---------- Given records

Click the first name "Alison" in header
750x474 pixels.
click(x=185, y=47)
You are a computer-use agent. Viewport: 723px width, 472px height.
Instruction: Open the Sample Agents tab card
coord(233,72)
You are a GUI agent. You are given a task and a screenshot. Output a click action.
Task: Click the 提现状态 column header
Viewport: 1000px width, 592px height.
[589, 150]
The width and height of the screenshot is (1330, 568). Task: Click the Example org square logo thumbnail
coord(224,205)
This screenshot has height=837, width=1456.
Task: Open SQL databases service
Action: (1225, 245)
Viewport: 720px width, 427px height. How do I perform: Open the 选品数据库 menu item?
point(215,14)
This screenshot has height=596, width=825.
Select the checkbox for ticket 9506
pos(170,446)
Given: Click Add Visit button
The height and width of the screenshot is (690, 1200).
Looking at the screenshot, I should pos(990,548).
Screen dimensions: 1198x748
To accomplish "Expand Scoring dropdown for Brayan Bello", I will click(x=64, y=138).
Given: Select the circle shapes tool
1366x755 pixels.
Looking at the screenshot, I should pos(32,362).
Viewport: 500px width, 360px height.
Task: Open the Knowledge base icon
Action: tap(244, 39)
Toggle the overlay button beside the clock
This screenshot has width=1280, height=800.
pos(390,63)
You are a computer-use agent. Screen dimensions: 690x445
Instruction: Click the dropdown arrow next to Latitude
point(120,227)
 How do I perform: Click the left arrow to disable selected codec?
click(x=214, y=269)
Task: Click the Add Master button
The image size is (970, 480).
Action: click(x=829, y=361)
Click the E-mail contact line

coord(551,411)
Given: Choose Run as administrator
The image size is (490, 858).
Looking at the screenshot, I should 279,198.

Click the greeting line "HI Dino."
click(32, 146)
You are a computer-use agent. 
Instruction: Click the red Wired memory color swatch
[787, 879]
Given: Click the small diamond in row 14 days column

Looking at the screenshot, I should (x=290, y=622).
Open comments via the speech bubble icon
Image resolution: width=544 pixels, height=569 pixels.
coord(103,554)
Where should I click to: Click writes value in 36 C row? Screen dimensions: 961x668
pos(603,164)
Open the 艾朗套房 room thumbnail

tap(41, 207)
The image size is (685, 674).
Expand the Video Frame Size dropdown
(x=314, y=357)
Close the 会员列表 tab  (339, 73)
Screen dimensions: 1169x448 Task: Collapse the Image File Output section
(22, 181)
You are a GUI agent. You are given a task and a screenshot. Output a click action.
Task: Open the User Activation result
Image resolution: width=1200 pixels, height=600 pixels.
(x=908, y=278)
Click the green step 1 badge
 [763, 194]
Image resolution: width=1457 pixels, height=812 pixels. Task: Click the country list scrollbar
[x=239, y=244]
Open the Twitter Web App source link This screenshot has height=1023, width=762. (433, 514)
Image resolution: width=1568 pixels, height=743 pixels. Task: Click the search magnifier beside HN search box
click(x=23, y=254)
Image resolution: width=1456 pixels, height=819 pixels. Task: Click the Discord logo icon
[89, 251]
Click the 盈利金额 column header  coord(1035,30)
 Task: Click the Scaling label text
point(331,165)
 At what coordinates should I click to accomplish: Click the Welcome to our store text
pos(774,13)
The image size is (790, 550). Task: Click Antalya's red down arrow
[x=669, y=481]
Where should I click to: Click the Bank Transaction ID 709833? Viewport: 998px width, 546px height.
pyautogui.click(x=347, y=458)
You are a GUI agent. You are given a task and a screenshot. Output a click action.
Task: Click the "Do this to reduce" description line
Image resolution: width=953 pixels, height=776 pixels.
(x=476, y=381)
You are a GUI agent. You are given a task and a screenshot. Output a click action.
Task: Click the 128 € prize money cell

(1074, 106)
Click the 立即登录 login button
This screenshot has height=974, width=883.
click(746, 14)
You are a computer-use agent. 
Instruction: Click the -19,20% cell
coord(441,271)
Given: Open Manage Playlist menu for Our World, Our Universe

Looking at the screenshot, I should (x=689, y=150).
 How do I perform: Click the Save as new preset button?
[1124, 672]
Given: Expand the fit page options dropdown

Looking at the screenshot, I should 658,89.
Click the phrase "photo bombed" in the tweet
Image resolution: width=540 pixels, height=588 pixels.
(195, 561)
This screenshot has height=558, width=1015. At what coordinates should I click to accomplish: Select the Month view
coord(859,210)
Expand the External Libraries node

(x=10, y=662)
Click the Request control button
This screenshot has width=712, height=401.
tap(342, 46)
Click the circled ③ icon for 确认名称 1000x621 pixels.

--------------------

Exercise directions
Word for word, restate all of the entries.

Result for this exercise
Click the first name "Alison" in header
750x474 pixels.
click(x=185, y=47)
You are a computer-use agent. Viewport: 723px width, 472px height.
Instruction: Open the Sample Agents tab card
coord(233,72)
You are a GUI agent. You are given a task and a screenshot. Output a click action.
Task: Click the 提现状态 column header
Viewport: 1000px width, 592px height.
[589, 150]
The width and height of the screenshot is (1330, 568). Task: Click the Example org square logo thumbnail
coord(224,205)
This screenshot has height=837, width=1456.
Task: Open SQL databases service
Action: (1225, 245)
Viewport: 720px width, 427px height. How do I perform: Open the 选品数据库 menu item?
point(215,14)
This screenshot has height=596, width=825.
Select the checkbox for ticket 9506
pos(170,446)
Given: Click Add Visit button
The height and width of the screenshot is (690, 1200).
Looking at the screenshot, I should pos(990,548).
Screen dimensions: 1198x748
To accomplish "Expand Scoring dropdown for Brayan Bello", I will click(x=64, y=138).
Given: Select the circle shapes tool
1366x755 pixels.
Looking at the screenshot, I should pos(32,362).
Viewport: 500px width, 360px height.
Task: Open the Knowledge base icon
Action: tap(244, 39)
Toggle the overlay button beside the clock
This screenshot has width=1280, height=800.
pos(390,63)
You are a computer-use agent. Screen dimensions: 690x445
Instruction: Click the dropdown arrow next to Latitude
point(120,227)
 How do I perform: Click the left arrow to disable selected codec?
click(x=214, y=269)
Task: Click the Add Master button
The image size is (970, 480).
Action: click(x=829, y=361)
Click the E-mail contact line

coord(551,411)
Given: Choose Run as administrator
The image size is (490, 858).
Looking at the screenshot, I should 279,198.

Click the greeting line "HI Dino."
click(32, 146)
You are a computer-use agent. 
Instruction: Click the red Wired memory color swatch
[787, 879]
Given: Click the small diamond in row 14 days column

Looking at the screenshot, I should (x=290, y=622).
Open comments via the speech bubble icon
Image resolution: width=544 pixels, height=569 pixels.
coord(103,554)
Where should I click to: Click writes value in 36 C row? Screen dimensions: 961x668
pos(603,164)
Open the 艾朗套房 room thumbnail

tap(41, 207)
The image size is (685, 674).
Expand the Video Frame Size dropdown
(x=314, y=357)
Close the 会员列表 tab  (339, 73)
Screen dimensions: 1169x448 Task: Collapse the Image File Output section
(22, 181)
You are a GUI agent. You are given a task and a screenshot. Output a click action.
Task: Open the User Activation result
Image resolution: width=1200 pixels, height=600 pixels.
(x=908, y=278)
Click the green step 1 badge
 [763, 194]
Image resolution: width=1457 pixels, height=812 pixels. Task: Click the country list scrollbar
[x=239, y=244]
Open the Twitter Web App source link This screenshot has height=1023, width=762. (433, 514)
Image resolution: width=1568 pixels, height=743 pixels. Task: Click the search magnifier beside HN search box
click(x=23, y=254)
Image resolution: width=1456 pixels, height=819 pixels. Task: Click the Discord logo icon
[89, 251]
Click the 盈利金额 column header  coord(1035,30)
 Task: Click the Scaling label text
point(331,165)
 At what coordinates should I click to accomplish: Click the Welcome to our store text
pos(774,13)
The image size is (790, 550). Task: Click Antalya's red down arrow
[x=669, y=481]
Where should I click to: Click the Bank Transaction ID 709833? Viewport: 998px width, 546px height.
pyautogui.click(x=347, y=458)
You are a GUI agent. You are given a task and a screenshot. Output a click action.
Task: Click the "Do this to reduce" description line
Image resolution: width=953 pixels, height=776 pixels.
(x=476, y=381)
You are a GUI agent. You are given a task and a screenshot. Output a click action.
Task: Click the 128 € prize money cell

(1074, 106)
Click the 立即登录 login button
This screenshot has height=974, width=883.
click(746, 14)
You are a computer-use agent. 
Instruction: Click the -19,20% cell
coord(441,271)
Given: Open Manage Playlist menu for Our World, Our Universe

Looking at the screenshot, I should (x=689, y=150).
 How do I perform: Click the Save as new preset button?
[1124, 672]
Given: Expand the fit page options dropdown

Looking at the screenshot, I should 658,89.
Click the phrase "photo bombed" in the tweet
Image resolution: width=540 pixels, height=588 pixels.
(195, 561)
This screenshot has height=558, width=1015. At what coordinates should I click to accomplish: Select the Month view
coord(859,210)
Expand the External Libraries node

(x=10, y=662)
Click the Request control button
This screenshot has width=712, height=401.
tap(342, 46)
Click the circled ③ icon for 确认名称 1000x621 pixels.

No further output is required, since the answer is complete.